Re: [PATCH v6.5-rc1 1/2] fs: dlm: introduce DLM_PLOCK_FL_NO_REPLY flag

Alexander Aring <aahringo@xxxxxxxxxx> · Fri, 14 Jul 2023 19:21:47 -0400

Hi,

On Fri, Jul 14, 2023 at 9:54 AM Andreas Gruenbacher <agruenba@xxxxxxxxxx> wrote:
>
> On Thu, Jul 13, 2023 at 4:40 PM Alexander Aring <aahringo@xxxxxxxxxx> wrote:
> > This patch introduces a new flag DLM_PLOCK_FL_NO_REPLY in case an dlm
> > plock operation should not send a reply back. Currently this is kind of
> > being handled in DLM_PLOCK_FL_CLOSE, but DLM_PLOCK_FL_CLOSE has more
> > meanings that it will remove all waiters for a specific nodeid/owner
> > values in by doing a unlock operation. In case of an error in dlm user
> > space software e.g. dlm_controld we get an reply with an error back.
> > This cannot be matched because there is no op to match in recv_list. We
> > filter now on DLM_PLOCK_FL_NO_REPLY in case we had an error back as
> > reply. In newer dlm_controld version it will never send a result back
> > when DLM_PLOCK_FL_NO_REPLY is set. This filter is a workaround to handle
> > older dlm_controld versions.
>
> I don't think this makes sense. If dlm_controld understands a
> particular request, it already knows whether or not that request
> should receive a reply. On the other hand, if dlm_controld doesn't
> understand a particular request, it should communicate that fact back
> to the kernel so that the kernel will know.
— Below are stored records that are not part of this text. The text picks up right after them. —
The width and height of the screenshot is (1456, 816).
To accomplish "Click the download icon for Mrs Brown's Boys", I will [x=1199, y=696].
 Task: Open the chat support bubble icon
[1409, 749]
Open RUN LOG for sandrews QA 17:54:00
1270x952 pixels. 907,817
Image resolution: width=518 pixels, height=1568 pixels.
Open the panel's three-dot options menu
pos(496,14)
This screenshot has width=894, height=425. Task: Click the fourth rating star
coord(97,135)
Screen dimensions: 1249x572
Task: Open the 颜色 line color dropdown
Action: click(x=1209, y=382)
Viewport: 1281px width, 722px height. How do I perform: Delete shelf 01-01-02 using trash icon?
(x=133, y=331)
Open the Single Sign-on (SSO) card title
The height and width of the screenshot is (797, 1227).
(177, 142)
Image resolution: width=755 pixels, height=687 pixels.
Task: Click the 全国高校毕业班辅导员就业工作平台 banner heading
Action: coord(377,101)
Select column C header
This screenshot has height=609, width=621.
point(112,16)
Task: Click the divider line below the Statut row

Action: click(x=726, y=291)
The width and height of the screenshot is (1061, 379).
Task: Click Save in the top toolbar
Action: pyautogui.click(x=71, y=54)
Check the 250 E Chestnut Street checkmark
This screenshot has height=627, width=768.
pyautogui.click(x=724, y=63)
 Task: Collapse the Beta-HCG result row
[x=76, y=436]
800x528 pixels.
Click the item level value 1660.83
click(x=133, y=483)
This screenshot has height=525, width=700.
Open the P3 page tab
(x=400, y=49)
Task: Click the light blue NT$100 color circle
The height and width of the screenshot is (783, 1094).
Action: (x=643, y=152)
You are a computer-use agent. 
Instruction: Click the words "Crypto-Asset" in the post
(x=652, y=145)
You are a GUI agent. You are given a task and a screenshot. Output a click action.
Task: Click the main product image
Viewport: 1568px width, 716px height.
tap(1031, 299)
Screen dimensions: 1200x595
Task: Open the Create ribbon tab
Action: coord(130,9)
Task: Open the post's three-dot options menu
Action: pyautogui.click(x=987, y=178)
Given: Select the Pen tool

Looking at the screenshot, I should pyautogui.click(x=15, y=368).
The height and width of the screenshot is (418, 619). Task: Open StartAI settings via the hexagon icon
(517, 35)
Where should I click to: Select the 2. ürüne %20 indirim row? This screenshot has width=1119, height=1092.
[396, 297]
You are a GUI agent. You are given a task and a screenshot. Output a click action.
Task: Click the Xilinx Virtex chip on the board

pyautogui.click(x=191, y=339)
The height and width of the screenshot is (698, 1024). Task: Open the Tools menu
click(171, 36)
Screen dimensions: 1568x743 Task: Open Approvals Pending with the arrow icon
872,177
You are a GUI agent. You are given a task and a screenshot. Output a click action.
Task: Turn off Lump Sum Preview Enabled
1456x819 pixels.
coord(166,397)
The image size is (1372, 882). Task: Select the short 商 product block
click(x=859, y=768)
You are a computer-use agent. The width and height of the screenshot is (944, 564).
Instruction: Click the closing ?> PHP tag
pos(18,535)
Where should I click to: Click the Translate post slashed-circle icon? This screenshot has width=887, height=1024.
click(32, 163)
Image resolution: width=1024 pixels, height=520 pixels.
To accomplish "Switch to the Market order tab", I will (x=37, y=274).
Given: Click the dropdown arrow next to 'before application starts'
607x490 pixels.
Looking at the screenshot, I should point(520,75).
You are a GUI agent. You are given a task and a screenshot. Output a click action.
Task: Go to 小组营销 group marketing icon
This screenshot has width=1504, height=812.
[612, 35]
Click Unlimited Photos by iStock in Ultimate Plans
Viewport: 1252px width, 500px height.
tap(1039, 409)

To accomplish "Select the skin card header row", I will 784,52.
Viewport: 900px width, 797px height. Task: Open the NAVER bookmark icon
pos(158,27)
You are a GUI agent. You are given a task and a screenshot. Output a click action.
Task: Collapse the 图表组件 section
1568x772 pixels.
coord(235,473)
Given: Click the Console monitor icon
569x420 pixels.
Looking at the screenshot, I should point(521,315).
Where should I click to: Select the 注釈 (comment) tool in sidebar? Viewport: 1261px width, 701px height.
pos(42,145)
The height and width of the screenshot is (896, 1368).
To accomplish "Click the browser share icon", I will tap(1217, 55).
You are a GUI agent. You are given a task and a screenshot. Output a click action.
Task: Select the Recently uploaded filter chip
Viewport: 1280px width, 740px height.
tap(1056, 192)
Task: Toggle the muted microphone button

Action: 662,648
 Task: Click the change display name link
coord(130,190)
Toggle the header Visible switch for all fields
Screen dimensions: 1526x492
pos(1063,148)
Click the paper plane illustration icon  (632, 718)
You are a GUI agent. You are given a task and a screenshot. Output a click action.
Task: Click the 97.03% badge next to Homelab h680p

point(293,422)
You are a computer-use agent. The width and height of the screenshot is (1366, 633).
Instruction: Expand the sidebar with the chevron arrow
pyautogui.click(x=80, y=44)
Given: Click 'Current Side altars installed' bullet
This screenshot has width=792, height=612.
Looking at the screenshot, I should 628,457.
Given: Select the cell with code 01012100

The kernel knows which
> kinds of requests should and shouldn't receive replies, so when it is
> sent a reply it doesn't expect, it knows that dlm_controld didn't
> understand the request and is either outdated or plain broken. The
> kernel doesn't need to pipe a flag through dlm_controld for figuring
> that out.
>

It's already part of UAPI that a flag signals that a reply is not
expected [0]. If this flag is set and current user space software did
not understand the request (or any possible future user space error
handling) it will send a reply back which cannot be matched and with
the current match logic it will match the wrong one.
I would say it is broken and probably we don't care because we never
assume that an error will happen, we just need to be careful to not
add any other possible reply for errors in future.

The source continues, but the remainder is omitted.